* GOAL:
Can you lay out the listing as a JSON list of strings, one per line with blank lines skipped, starting at the line containing "You are a computer-use" and ending at the last line of the listing? Leave the pictures out of your answer.

* LISTING:
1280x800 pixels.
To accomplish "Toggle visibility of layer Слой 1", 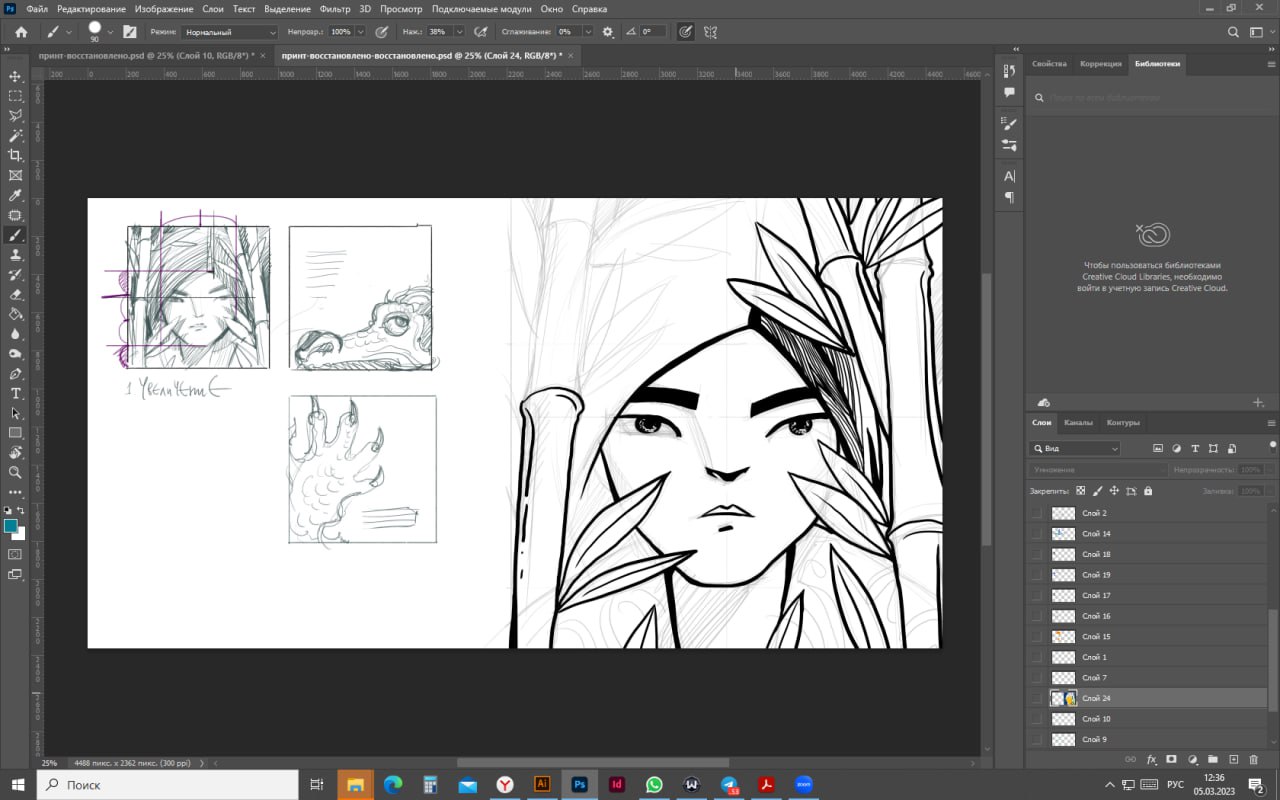I will (x=1036, y=657).
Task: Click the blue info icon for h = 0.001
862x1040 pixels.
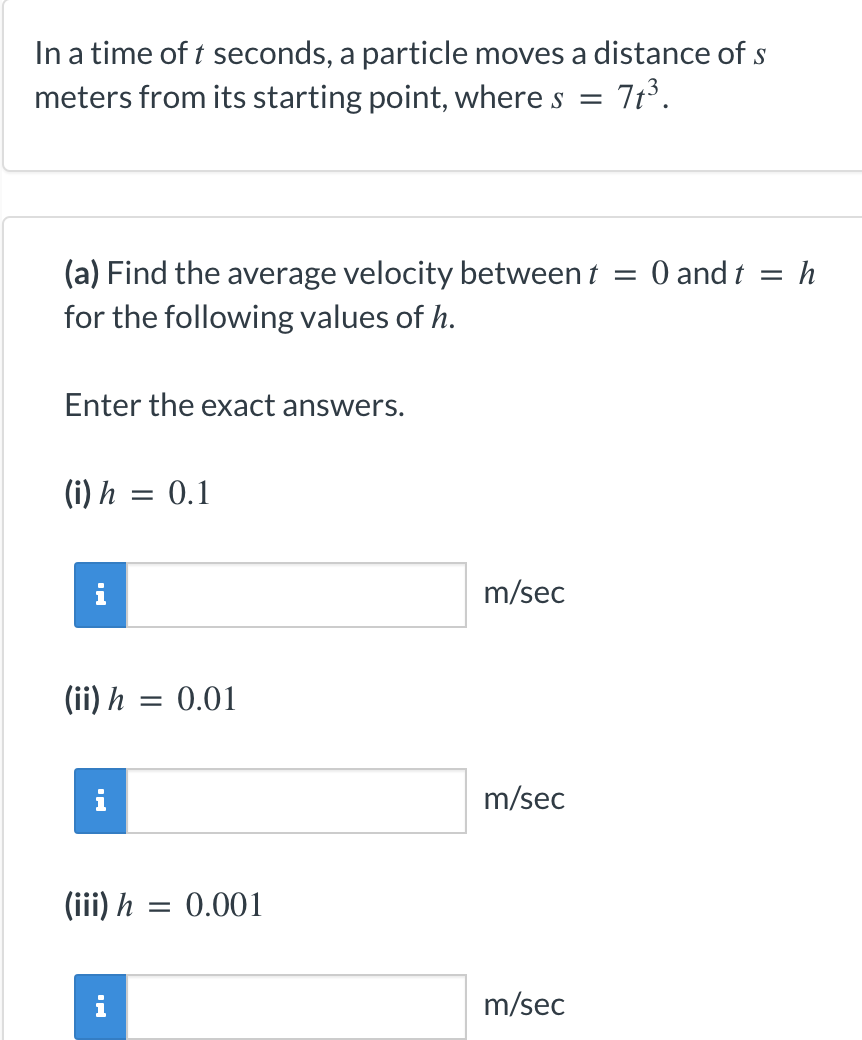Action: pos(100,1007)
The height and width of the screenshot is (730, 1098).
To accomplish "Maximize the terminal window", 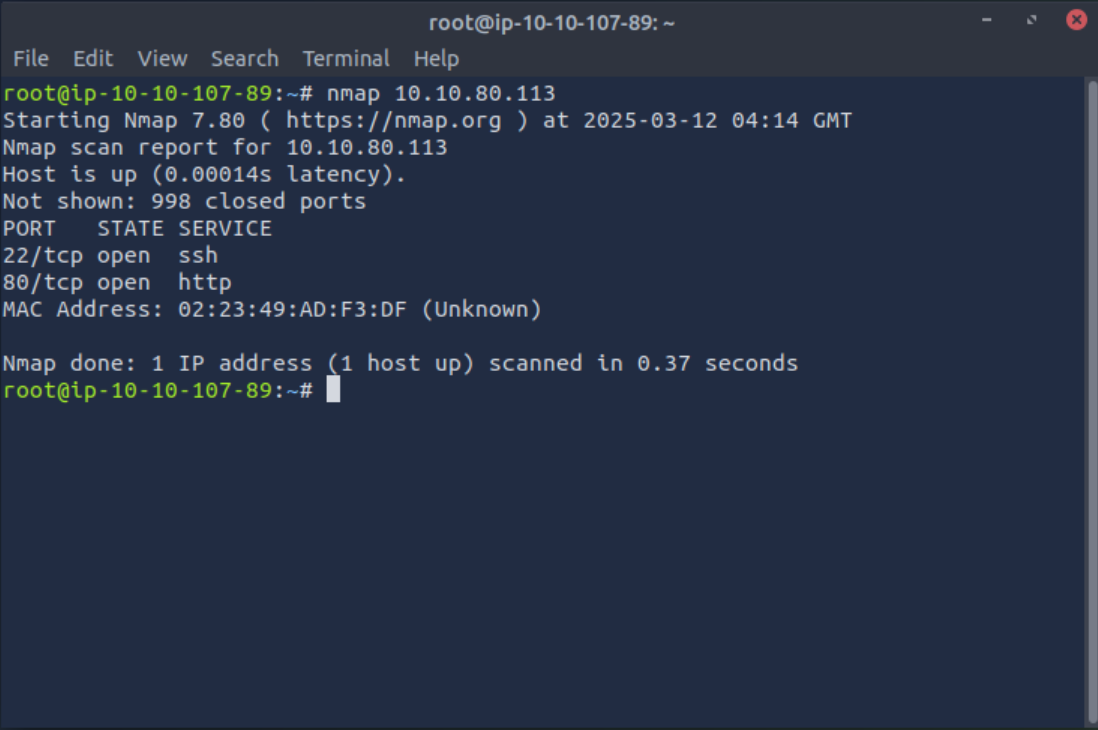I will [1031, 20].
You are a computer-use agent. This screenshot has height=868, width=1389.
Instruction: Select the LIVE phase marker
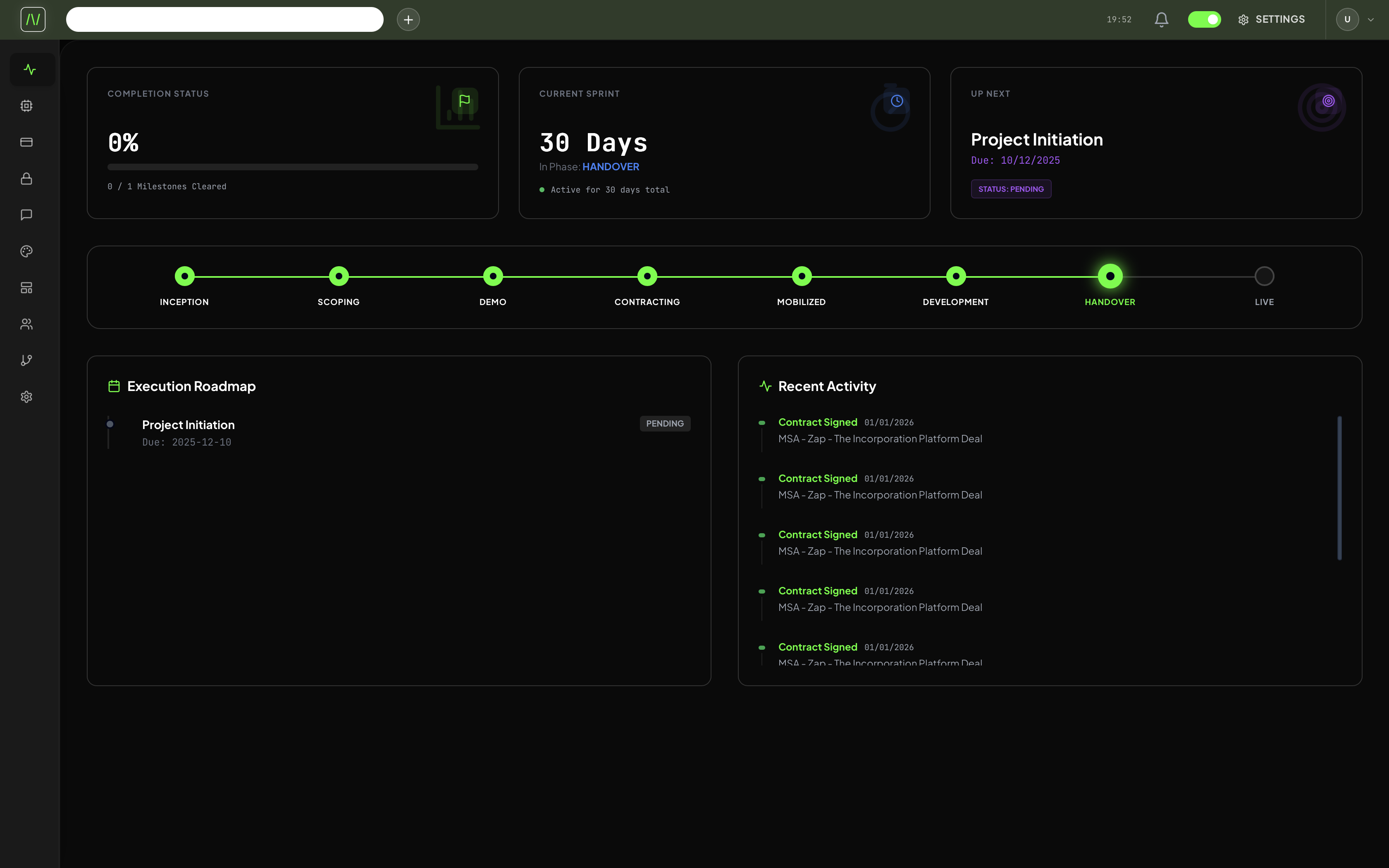point(1264,277)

* WRITTEN SOLUTION:
[
  "You are a computer-use agent. This screenshot has height=868, width=1389.",
  "Instruction: Select the LIVE phase marker",
  "point(1264,277)"
]